February 18, 2024
I loved Fridays in Lent as a kid: the peanut butter sandwiches at lunch and fish sticks and mac-and-cheese for dinner; Stations of the Cross in the afternoon at school; the Rice Bowl collection box we were given to save-up our quarters for the foreign Catholic missions.
I even liked the “Pretzel-Sacrifice Challenge” offered to the entire student body by our school principal, Sister Mary Austin, IHM. Sister “strongly suggested” that sacrificing our soft pretzel snack during Friday morning recess would, in a very small but concrete way, put us in solidarity with those experiencing hunger and poverty in our world, and would also teach us what it really means to offer something up for the good of others who are suffering. It was an optional penance, of course, but many of us in the middle school grades accepted Sister’s challenge.

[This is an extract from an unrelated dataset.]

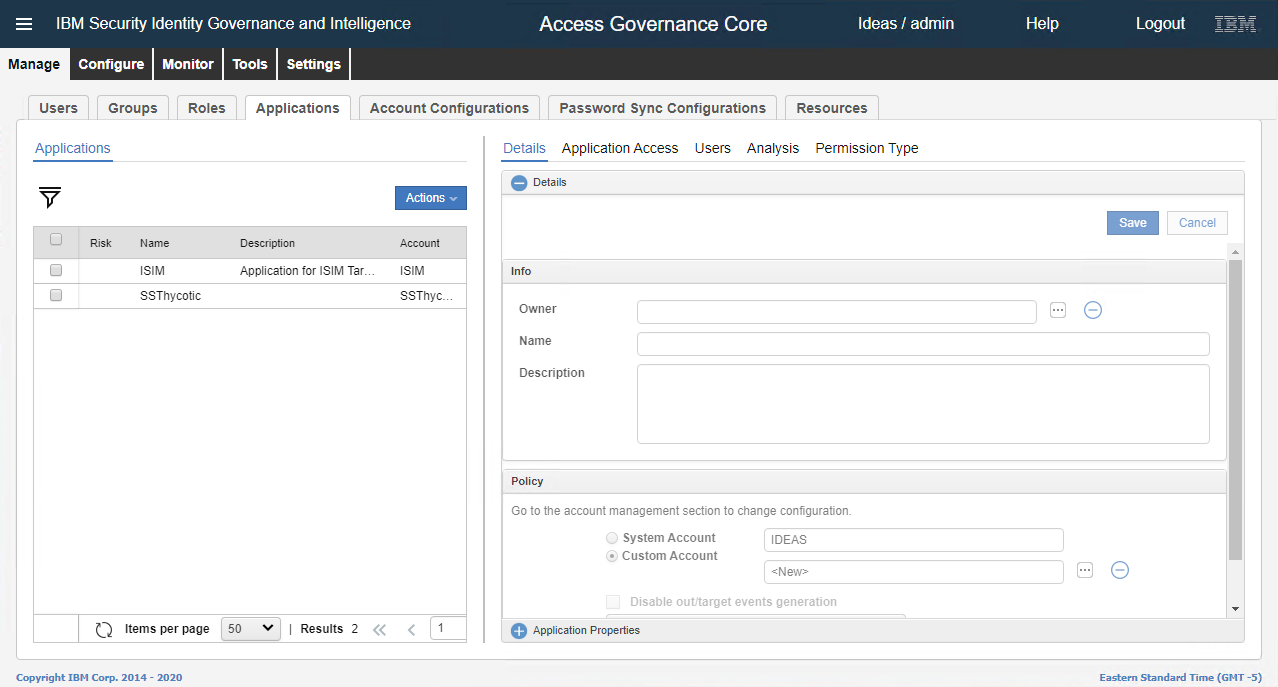
Task: Open the Permission Type tab
Action: tap(866, 148)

Was it an easy sacrifice for a 12-year-old who was always ravenous by 10 a.m.? No.
And that was exactly the point Sister Austin was trying to teach us. Lenten sacrifices are meant to move us to focus on God and others rather than to live in a world where our needs and wants always take center stage. As Sister explained to us, these moments of “offering-up” unite us with Jesus Christ who suffers even now in our less-fortunate brothers and sisters in need of both food and compassion. Perhaps implementing these “Sacrifice Fridays” in some way in our own homes will remind us of the importance of uniting our offerings to the Cross of Christ, who sacrificed everything out of love for us.
Find whatever your “pretzel” may be this Lenten season and offer it up. God will use it in ways beyond our understanding … and Sister Mary Austin would be pleased to know her lesson is still resonating in the world all these years later.